→ **Aim of the exercise**
Report every line in the dataset excerpt below that contains the string "with", and copy each such line in full. Case counts.

Dataset excerpt
>>>>
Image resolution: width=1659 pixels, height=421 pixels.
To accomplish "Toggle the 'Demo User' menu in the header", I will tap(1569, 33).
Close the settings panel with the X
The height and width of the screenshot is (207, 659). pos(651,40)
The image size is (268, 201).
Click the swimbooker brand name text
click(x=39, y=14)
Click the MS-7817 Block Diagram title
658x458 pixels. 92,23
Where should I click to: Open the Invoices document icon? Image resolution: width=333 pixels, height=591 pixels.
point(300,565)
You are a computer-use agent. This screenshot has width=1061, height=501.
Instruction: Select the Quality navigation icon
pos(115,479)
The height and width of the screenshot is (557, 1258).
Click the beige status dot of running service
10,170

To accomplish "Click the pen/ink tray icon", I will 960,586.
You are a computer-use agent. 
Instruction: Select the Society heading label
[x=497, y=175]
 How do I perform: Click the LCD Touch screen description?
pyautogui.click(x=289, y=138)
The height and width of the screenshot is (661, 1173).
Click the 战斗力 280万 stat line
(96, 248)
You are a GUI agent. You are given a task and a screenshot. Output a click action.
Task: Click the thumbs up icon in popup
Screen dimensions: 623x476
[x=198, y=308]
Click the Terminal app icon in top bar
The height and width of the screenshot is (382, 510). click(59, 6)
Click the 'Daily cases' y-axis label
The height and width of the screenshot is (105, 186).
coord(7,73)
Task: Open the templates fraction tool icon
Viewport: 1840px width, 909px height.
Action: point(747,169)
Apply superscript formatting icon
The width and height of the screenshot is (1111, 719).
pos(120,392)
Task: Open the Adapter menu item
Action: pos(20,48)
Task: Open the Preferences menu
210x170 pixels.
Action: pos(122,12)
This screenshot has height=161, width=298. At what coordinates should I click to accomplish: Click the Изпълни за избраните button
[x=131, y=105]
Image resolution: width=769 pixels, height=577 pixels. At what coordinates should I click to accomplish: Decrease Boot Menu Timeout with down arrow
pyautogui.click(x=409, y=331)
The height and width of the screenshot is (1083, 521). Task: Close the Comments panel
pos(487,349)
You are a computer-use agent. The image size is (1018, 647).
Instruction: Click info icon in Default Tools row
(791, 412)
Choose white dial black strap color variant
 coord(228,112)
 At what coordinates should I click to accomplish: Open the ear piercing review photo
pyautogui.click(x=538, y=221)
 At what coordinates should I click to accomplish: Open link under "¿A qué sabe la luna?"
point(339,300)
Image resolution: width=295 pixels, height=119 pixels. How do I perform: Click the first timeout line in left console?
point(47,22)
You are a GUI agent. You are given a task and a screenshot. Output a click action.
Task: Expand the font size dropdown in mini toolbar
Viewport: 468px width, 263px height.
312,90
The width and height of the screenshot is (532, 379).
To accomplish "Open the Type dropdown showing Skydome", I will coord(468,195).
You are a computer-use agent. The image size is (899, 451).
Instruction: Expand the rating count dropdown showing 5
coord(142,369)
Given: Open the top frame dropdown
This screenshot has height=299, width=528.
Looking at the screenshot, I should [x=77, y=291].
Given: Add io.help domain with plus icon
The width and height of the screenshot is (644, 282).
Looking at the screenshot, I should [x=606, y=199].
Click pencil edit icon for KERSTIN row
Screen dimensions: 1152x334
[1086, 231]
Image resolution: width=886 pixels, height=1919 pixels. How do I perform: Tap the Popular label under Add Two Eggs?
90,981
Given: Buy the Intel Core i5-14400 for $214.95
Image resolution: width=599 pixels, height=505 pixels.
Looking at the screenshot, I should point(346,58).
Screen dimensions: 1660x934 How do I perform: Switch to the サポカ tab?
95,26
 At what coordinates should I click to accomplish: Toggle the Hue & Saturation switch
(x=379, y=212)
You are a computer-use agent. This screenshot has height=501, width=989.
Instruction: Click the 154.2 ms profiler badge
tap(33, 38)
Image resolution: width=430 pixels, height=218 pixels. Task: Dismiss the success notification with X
<<<<
→ **Response to the exercise**
Close the settings panel with the X
Image resolution: width=769 pixels, height=577 pixels. At what coordinates should I click to accomplish: Decrease Boot Menu Timeout with down arrow
Given: Add io.help domain with plus icon
Image resolution: width=430 pixels, height=218 pixels. Task: Dismiss the success notification with X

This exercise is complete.